When your world is turned upside down
I feel weird posting this here, but I can't find a better forum. Or won't. Or just don't relate to cancer forums. Yet.
My 15 year old was diagnosed with Hodgkins lymphoma two weeks ago. We have spent the last two weeks going back and forth at the nearest competent hospital which is 5 hours away. You horse people will appreciate what that means. Having to find someone to look after the horses...
When we got the diagnosis, on Monday, December 10th, he was admitted to a hospital 30 minutes away. He was almost immediately transferred to a more specialized hospital 5 hours away, December 11th. I literally came home, threw a bunch of clothes in a suitcase, wrote very quick, simplified instructions about horse feedings, and drove away terrified. My daughter and very non-horsey parents had to take over for the next few days.

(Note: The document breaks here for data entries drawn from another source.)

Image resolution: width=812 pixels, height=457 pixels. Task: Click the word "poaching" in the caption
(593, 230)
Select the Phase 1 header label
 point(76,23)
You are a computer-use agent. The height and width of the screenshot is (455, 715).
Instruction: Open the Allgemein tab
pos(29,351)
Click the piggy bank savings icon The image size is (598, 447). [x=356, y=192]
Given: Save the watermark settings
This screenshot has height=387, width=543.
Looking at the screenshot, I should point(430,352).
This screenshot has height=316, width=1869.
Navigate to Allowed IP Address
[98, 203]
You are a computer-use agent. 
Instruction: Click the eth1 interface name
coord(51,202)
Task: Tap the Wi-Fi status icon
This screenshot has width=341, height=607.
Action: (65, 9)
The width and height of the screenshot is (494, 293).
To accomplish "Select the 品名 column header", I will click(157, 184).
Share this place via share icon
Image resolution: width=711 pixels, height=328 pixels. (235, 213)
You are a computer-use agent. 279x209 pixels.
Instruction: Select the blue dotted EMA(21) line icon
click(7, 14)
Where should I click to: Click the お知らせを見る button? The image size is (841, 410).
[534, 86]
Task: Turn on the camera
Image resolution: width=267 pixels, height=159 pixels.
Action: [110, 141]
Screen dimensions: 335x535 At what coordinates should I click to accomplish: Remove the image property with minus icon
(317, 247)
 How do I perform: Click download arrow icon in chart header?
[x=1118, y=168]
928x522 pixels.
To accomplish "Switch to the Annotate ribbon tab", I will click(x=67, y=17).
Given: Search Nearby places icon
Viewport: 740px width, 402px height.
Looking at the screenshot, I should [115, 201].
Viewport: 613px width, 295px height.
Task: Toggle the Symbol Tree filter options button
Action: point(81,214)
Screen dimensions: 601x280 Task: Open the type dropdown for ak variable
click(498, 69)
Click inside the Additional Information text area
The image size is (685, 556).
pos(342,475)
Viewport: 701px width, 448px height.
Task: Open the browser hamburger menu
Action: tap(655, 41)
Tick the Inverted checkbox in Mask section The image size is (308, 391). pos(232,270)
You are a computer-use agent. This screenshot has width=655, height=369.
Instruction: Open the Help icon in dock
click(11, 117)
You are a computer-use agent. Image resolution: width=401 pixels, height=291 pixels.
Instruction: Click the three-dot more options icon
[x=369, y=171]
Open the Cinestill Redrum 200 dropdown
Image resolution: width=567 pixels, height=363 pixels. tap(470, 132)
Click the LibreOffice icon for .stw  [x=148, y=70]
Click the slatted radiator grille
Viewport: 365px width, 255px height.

We spent the first week in the hospital where I slept in his room. I actually never left the hospital. We got to come home on the weekend, and I was dying to just be with my horses. My stress levels just drop the minute I walk into the barn. The next week, my husband went with him. Everyone is home for the holidays now, but his chemo treatments start next week. I don't want to think about it, but I think about nothing else. He is my first born.
I spend my days frantically trying to shop, keep my daughter's life normal, make sure my son is taking all his meds, planning for the next few months when I really have no idea what to plan for because my worst fear has just been realized, and I have no way to change it.
Ignore this post. I just needed to write it down somewhere.